Introduction
There has been increasing recognition in recent years that female carriers of haemophilia manifest abnormal bleeding; however, data on the use of bleeding assessment tools in this population are lacking.
Aim
Our objective was to validate the ISTH‐BAT in haemophilia carriers to describe bleeding symptoms and allow for comparisons with factor levels and other patient groups.
Methods
This was a prospective, observational, cross‐sectional study performed by members of Global Emerging HEmostasis Panel (GEHEP). Unselected consecutive haemophilia carriers were recruited and a CRF and the ISTH‐BAT were completed by study personnel.
Results
A total of 168 haemophilia carriers were enrolled: 155 haemophilia A and 13 haemophilia B. The mean age was 40 years (range: 20–82). Carriers had higher mean bleeding scores (BS) compared with age‐matched controls (n = 46; 5.7 vs. 1.43; P < 0.0001) and Type 3 VWD OC (n = 32; 3.0; P = 0.009), but lower BS compared with women with Type 1 VWD (n = 83; 8.7; P < 0.0001).

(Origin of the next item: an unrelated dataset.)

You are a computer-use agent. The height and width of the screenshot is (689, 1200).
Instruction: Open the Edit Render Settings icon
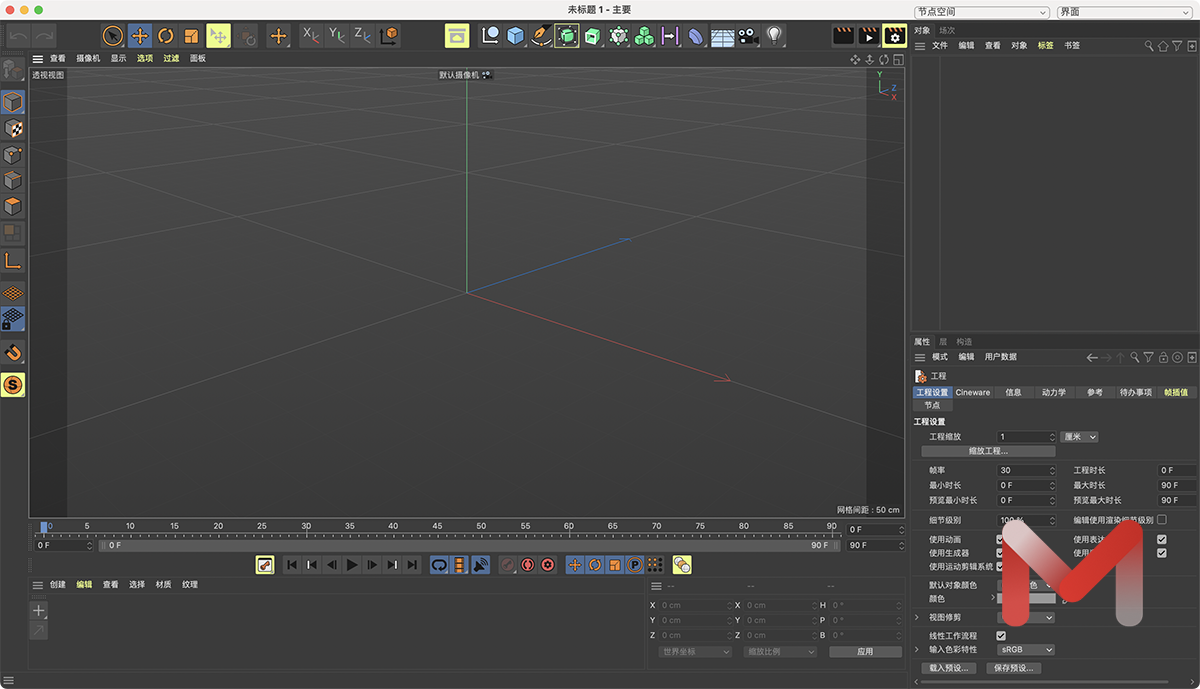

Fifteen carriers reported haemarthrosis, and of those six had normal FVIII/FIX levels. There was a significant but weak negative correlation between BS and factor level (Spearman's r2 = −0.36, P < 0.001).
Conclusion
Our results show that haemophilia carriers experience abnormal bleeding, including haemarthrosis. Overall, BS in women with Type 1 VWD > haemophilia carriers > Type 3 VWD OC > controls. Understanding the performance of the ISTH‐BAT in this population is a critical step in future research aimed at investigating the underlying pathophysiology of abnormal bleeding, with the ultimate goal of optimizing treatment.